> Task brief
Each line below should be written out again exactly.

--- Input ---

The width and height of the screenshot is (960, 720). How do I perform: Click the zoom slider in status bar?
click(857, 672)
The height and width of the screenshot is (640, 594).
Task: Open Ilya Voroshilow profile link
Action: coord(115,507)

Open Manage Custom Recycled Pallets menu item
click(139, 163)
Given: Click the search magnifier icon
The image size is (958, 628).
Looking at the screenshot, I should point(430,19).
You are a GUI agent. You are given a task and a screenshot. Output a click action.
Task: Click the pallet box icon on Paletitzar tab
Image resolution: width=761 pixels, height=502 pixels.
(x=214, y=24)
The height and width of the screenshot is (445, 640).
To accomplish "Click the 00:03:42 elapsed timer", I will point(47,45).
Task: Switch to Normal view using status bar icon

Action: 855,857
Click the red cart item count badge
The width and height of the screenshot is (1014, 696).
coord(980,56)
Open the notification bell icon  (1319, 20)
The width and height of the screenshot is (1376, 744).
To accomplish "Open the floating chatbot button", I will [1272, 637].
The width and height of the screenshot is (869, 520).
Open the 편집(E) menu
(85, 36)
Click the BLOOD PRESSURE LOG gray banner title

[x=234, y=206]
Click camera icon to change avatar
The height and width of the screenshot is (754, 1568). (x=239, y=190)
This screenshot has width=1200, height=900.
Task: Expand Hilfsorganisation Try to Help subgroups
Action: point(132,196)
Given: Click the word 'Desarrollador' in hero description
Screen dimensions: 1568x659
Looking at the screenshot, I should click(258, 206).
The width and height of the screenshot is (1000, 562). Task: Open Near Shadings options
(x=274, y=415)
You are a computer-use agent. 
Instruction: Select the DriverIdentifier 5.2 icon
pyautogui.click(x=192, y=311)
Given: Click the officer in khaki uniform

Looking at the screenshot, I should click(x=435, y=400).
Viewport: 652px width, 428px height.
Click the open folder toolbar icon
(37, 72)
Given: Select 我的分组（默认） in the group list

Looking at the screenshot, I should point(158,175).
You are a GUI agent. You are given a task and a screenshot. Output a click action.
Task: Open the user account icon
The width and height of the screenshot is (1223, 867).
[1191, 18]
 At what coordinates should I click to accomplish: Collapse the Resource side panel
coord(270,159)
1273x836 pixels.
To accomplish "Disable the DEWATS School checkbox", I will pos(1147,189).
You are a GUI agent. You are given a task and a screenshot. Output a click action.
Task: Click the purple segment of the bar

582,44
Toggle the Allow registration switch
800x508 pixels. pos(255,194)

---

> Task response
The width and height of the screenshot is (960, 720). How do I perform: Click the zoom slider in status bar?
click(857, 672)
The height and width of the screenshot is (640, 594).
Task: Open Ilya Voroshilow profile link
Action: coord(115,507)

Open Manage Custom Recycled Pallets menu item
click(139, 163)
Given: Click the search magnifier icon
The image size is (958, 628).
Looking at the screenshot, I should point(430,19).
You are a GUI agent. You are given a task and a screenshot. Output a click action.
Task: Click the pallet box icon on Paletitzar tab
Image resolution: width=761 pixels, height=502 pixels.
(x=214, y=24)
The height and width of the screenshot is (445, 640).
To accomplish "Click the 00:03:42 elapsed timer", I will point(47,45).
Task: Switch to Normal view using status bar icon

Action: 855,857
Click the red cart item count badge
The width and height of the screenshot is (1014, 696).
coord(980,56)
Open the notification bell icon  (1319, 20)
The width and height of the screenshot is (1376, 744).
To accomplish "Open the floating chatbot button", I will [1272, 637].
The width and height of the screenshot is (869, 520).
Open the 편집(E) menu
(85, 36)
Click the BLOOD PRESSURE LOG gray banner title

[x=234, y=206]
Click camera icon to change avatar
The height and width of the screenshot is (754, 1568). (x=239, y=190)
This screenshot has width=1200, height=900.
Task: Expand Hilfsorganisation Try to Help subgroups
Action: point(132,196)
Given: Click the word 'Desarrollador' in hero description
Screen dimensions: 1568x659
Looking at the screenshot, I should click(258, 206).
The width and height of the screenshot is (1000, 562). Task: Open Near Shadings options
(x=274, y=415)
You are a computer-use agent. 
Instruction: Select the DriverIdentifier 5.2 icon
pyautogui.click(x=192, y=311)
Given: Click the officer in khaki uniform

Looking at the screenshot, I should click(x=435, y=400).
Viewport: 652px width, 428px height.
Click the open folder toolbar icon
(37, 72)
Given: Select 我的分组（默认） in the group list

Looking at the screenshot, I should point(158,175).
You are a GUI agent. You are given a task and a screenshot. Output a click action.
Task: Open the user account icon
The width and height of the screenshot is (1223, 867).
[1191, 18]
 At what coordinates should I click to accomplish: Collapse the Resource side panel
coord(270,159)
1273x836 pixels.
To accomplish "Disable the DEWATS School checkbox", I will pos(1147,189).
You are a GUI agent. You are given a task and a screenshot. Output a click action.
Task: Click the purple segment of the bar

582,44
Toggle the Allow registration switch
800x508 pixels. pos(255,194)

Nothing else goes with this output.